Ce dernier discours de Pompeo fait partie d’une campagne visant à intimider les pays européens pour qu’ils suivent la ligne de Washington et, si cela échoue, à diviser et fracturer l’Union Européenne. Il suit son intervention de février à une conférence annuelle de Munich sur la sécurité qui a révélé de profondes divisions entre États-Unis et Europe. Il suit aussi deux allocutions faites l’une au sommet de la démocratie de Copenhague le 19 juin, intitulée «L’Europe et le défi chinois», et l’autre au Forum du Fonds Marshall allemand à Bruxelles, le 25 juin.
Ces deux derniers discours visaient à mobiliser le soutien de l’Europe contre la Chine et à faire pression sur les puissances européennes pour qu’elles adoptent une position plus agressive. Les deux rencontres étaient présidés par des personnalités résolument pro-Washington – la première par l’ex-premier ministre danois et secrétaire général de l’OTAN Anders Fogh Rasmussen, et la seconde par le correspondant allemand du Wall Street Journal, Bojan Pancevski.
Pompeo a noté des «succès» dans le renforcement des mesures européennes contre la Chine. Ceux-ci comprenaient une nouvelle alliance interparlementaire sur la Chine où figurent certains dirigeants européens ; les dénonciations britanniques de Pékin sur la nouvelle loi de sécurité nationale à Hong Kong ; et la mise à l’écart de la société de télécommunications chinoise Huawei par des pays européens comme la République tchèque.
Ceux qui, dans les milieux dirigeants européens, emploient la rhétorique du «défendre la démocratie» et chapitrer la Chine sur les «droits de l’homme» à Hong Kong, au Tibet et au Xinjiang, sont tout aussi hypocrites que leurs homologues américains, étant donné le virage en Europe vers les mesures d’État policier et la promotion de partis d’extrême droite et ouvertement fascistes.
En même temps, les États-Unis ont l’intention d’isoler tout pays qui résiste.
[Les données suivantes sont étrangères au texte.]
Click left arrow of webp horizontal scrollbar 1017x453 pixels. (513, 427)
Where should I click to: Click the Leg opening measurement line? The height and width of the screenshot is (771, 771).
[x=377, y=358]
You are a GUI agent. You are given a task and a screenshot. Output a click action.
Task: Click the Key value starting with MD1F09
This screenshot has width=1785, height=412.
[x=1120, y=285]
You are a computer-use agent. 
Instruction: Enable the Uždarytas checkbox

Les deux discours de juin faisaient suite à la décision du gouvernement Trump de retirer 10 000 soldats américains d’Allemagne au motif que Berlin n’augmentait pas suffisamment son budget militaire et dépendait du pétrole et du gaz russes. Pompeo a déclaré que la décision n’était pas seulement une réprimande de l’Allemagne mais faisait partie d’une restructuration massive de l’armée américaine vers l’Asie « pour nous assurer que nous sommes correctement positionnés pour contrer l’APL [l’armée chinoise] ».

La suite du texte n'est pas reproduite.